Par ailleurs, mettre DMARC en place n’est que le début du chemin. Il est essentiel de tester régulièrement la configuration DMARC, SPF et DKIM pour s’assurer que les politiques définies ne bloquent pas d’e-mails légitimes. Voici quelques bons outils pour contrôler l’enregistrement DMARC.

Des outils pour contrôler l’enregistrement DMARC

Plusieurs outils répandus vérifient la validité d’un enregistrement DMARC :

  • Unspam email. Unspam fait passer plusieurs tests à votre e-mail pour livrer un rapport détaillé sur sa santé et son efficacité. Vous y trouvez le détail de votre enregistrement DMARC et les erreurs éventuelles à corriger.
  • DMARC Record Checker. L’inspecteur contrôle si l’enregistrement est valide et s’il contient des erreurs de syntaxe.
  • DMARC Check Tool. Ce lookup d’enregistrement DMARC lance une série de tests de diagnostic et affiche les résultats dans un tableau pratique.
  • DMARC Record Lookup. Ce service fait deux choses. D’abord, il valide l’enregistrement pour s’assurer qu’il fonctionne. Ensuite, il génère un enregistrement DMARC à partir de vos paramètres.
  • Phishing Scorecard Tool by Dmarcian. Si vous vous demandez qui utilise DMARC, et si les domaines de vos marques préférées résistent à l’hameçonnage, c’est par là qu’il faut commencer vos recherches.

Rapport Unspam sur l’enregistrement DMARC dans le test de spam

Unspam.email

Voici quelques bonnes pratiques pour la protection DMARC.

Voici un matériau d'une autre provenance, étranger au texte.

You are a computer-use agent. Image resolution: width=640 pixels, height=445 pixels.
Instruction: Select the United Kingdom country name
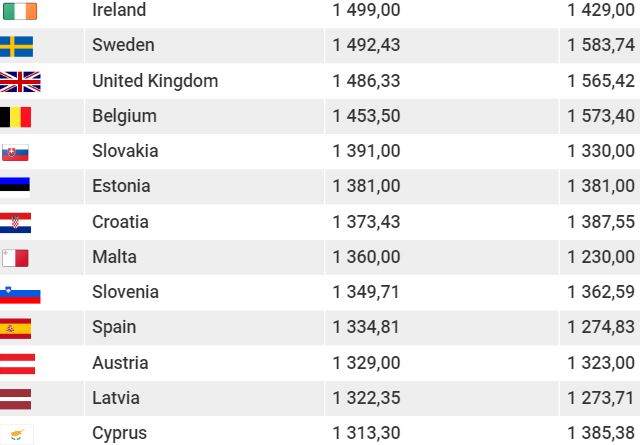[155, 81]
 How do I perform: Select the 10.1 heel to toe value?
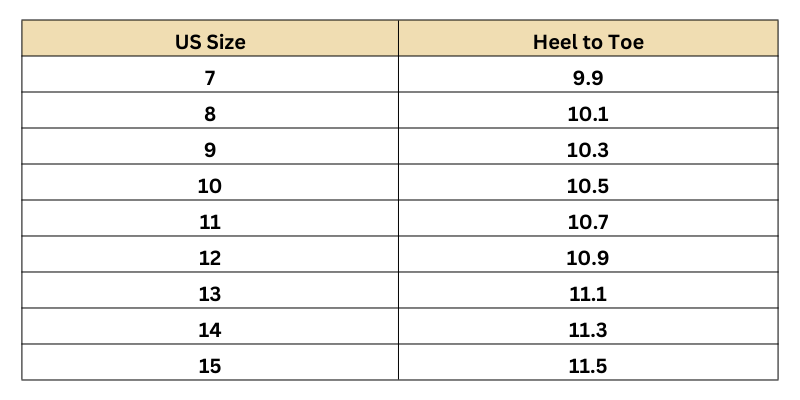pos(588,114)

  • Commencez par les options relaxed et quarantine, puis progressez vers un régime strict.
  • N’utilisez pas plus de deux destinations différentes pour les rapports, car les fournisseurs de messagerie n’en desservent pas davantage.
  • Ne déclarez pas plusieurs entrées RUA et RUF.
  • Si votre organisation est grande ou compte de nombreux sous-domaines, mieux vaut passer par une implémentation DMARC automatisée, qui aide à monter en charge efficacement.
  • Utilisez un service dédié de suivi DMARC pour analyser les informations, car les rapports agrégés et forensiques sont lisibles par une machine. Si vous en cherchez un, notre comparatif des meilleures alternatives à EasyDMARC mesure les options sur le prix et la profondeur des rapports.

Conclusion

DMARC est l’un des protocoles d’authentification les plus puissants, et il a prouvé sa validité et son efficacité au fil des ans. Il ne s’agit pas seulement de valider les e-mails et de rejeter ceux qui ne sont pas autorisés. Il s’agit d’offrir un moyen de coordonner les efforts des expéditeurs et des serveurs de réception, et de les mettre en position de force pour combattre l’usurpation et l’hameçonnage.

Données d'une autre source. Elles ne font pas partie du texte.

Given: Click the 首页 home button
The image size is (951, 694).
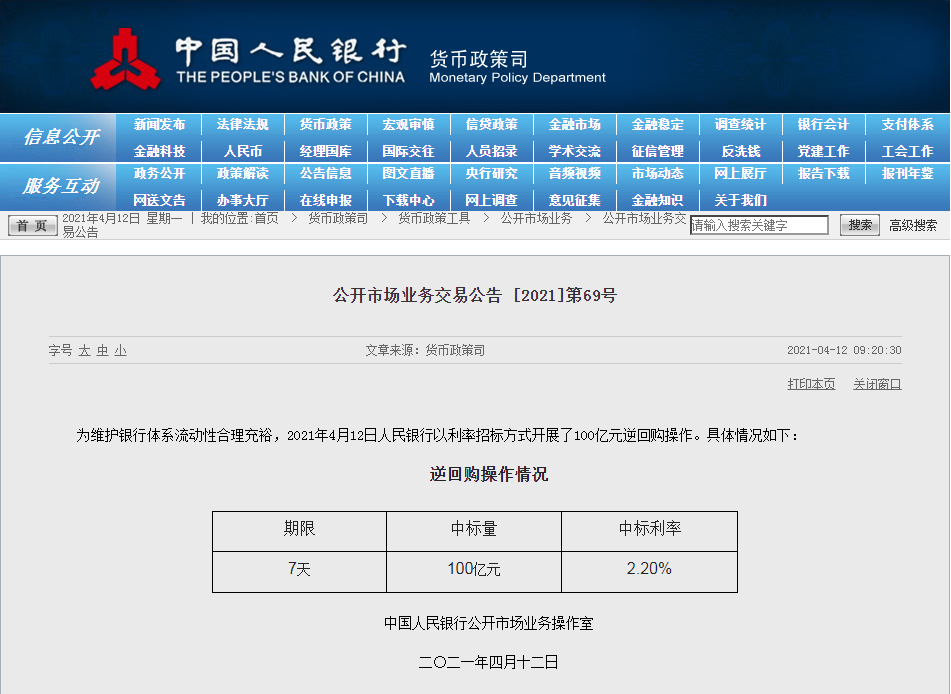Looking at the screenshot, I should pyautogui.click(x=32, y=226).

Même si DMARC est un outil puissant, il joue en équipe, jamais en solitaire. Représentant de l’approche par couches, il doit se combiner à d’autres technologies de sécurité pour offrir une protection optimale et éviter aux entreprises de perdre de l’argent à cause de menaces numériques qui coûtent chaque année des milliards de dollars aux entreprises du monde entier.